Ara Güler, İstanbul’un fotoğrafçısı olarak anılsa da, kendisini bir şehirle sınırlamıyordu. Şehri anlamak, bir fotoğrafçı için çok daha derin bir anlam taşır. Bu anlamı en iyi anlatanlardan biri de Nobel ödüllü yazar Orhan Pamuk’tur. Pamuk, Güler'in İstanbul fotoğraflarına bakarken içsel bir değişim yaşadığını şöyle ifade etmiştir: “Ne zaman Güler'in İstanbul resimlerine baksam, yazı masama koşup bu şehir hakkında yazı yazmak istiyorum.” Güler, fotoğrafçılığını sadece görsel bir belge oluşturma aracı olarak değil, bir şehri derinden anlamanın ve onu başkalarına anlatmanın bir yolu olarak kullanmıştır.

Ara Güler’in fotoğraflarındaki İstanbul, bir yandan güzelliğini koruyarak değişen bir şehirken, diğer yandan değişimin getirdiği kaybı da gösterir. Güler, bu konuda şunları söylemişti: “Eski şehirden hiçbir şey kalmadı. Şehrin estetiği değişti. Uygarlık ileriye gidiyor ama insanlar güzellik anlayışını kaybetti.” Bu sözleri, onun İstanbul’a olan derin bağlılığını ve şehirdeki değişimi kaydetme arzusunu gösteriyor.

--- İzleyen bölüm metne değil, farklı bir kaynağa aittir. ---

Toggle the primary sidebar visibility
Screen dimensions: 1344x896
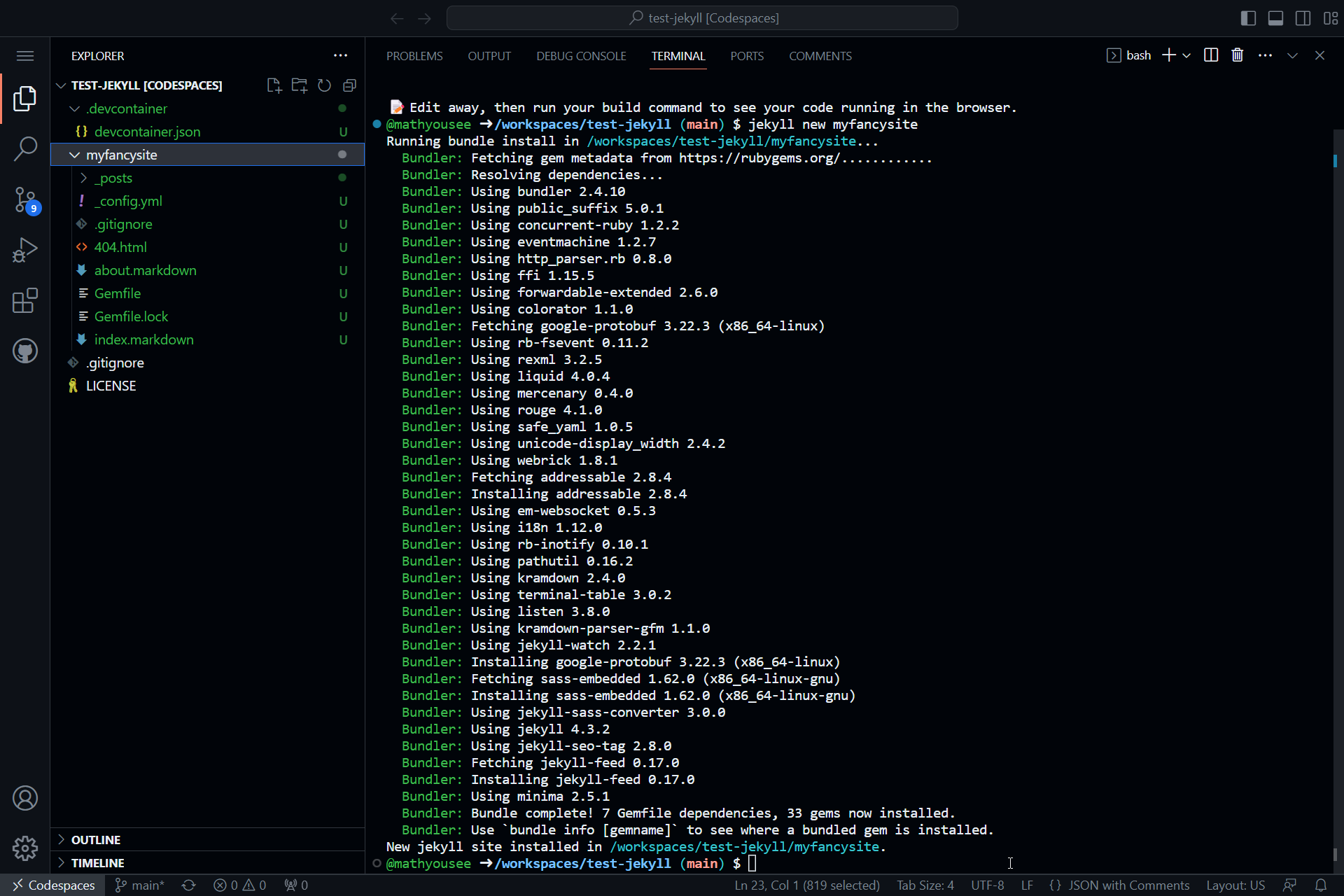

HER ŞEYİN ANLAMI, HER ŞEYİN GÖRÜNTÜSÜ

Ara Güler, yalnızca bir fotoğrafçı değil, aynı zamanda bir belgeselci ve gazeteci olarak da tanınır. Fotoğrafın ardındaki anlamı derinlemesine incelemiş ve her çektiği fotoğrafla bir hikaye anlatmayı amaçlamıştır. Fotoğrafları, insanların yaşamını, kültürlerini ve duygularını çok daha derin bir anlamda kaydetmiştir. Güler'in yaptığı röportajlar ve hikayeler de fotoğraflarıyla uyum içindeydi. Özellikle, Ermeni balıkçılarla yaptığı röportajlar onun en ciddi ve önemli çalışmalarından biri olarak kayıtlara geçmiştir. Güler, bu çalışmayı “Ermeni balıkçılara ilişkin röportajlar, benim en önemli ve en ciddi çalışmalarımdan biriydi.” diyerek çok değerli bir çaba olarak görmüştür.

YAŞAYAN BİR EFSANE: ARKADA BIRAKTIĞI MİRAS

Ara Güler'in fotoğrafları, sadece bir dönemi değil, insanları, toplumları ve kültürleri ölümsüzleştiren eserlerdir. Onun objektifinden çıkan her kare, bir zamanın, bir yerin ve bir kültürün derin izlerini taşır. Güler, kendisini "İstanbul fotoğrafçısı" olarak tanımlasa da, dünya çapında bir fotoğrafçıydı. Onun fotoğrafçılığı, basit bir anı kaydetmekten öte, izleyicisini düşündürmeye, sorgulamaya ve anlamaya yönlendiren bir yolculuktu.

Ara Güler, bir fotoğrafçının ötesinde, zamanın bir tanığı, bir tarih yazarıydı. Bugün İstanbul’un o eski siluetini, sokaklarını, insanlarındaki o benzersiz ruhu ancak onun fotoğraflarında görebiliyoruz. Ara Güler’in hayatı, bir ömür boyu süren bir arayış, bir hikaye anlatımı ve insanlık tarihine katkıydı. Fotoğraflarındaki her detay, bir zamanın, bir kültürün ve bir şehrin unutulmaz izlerini taşıyor.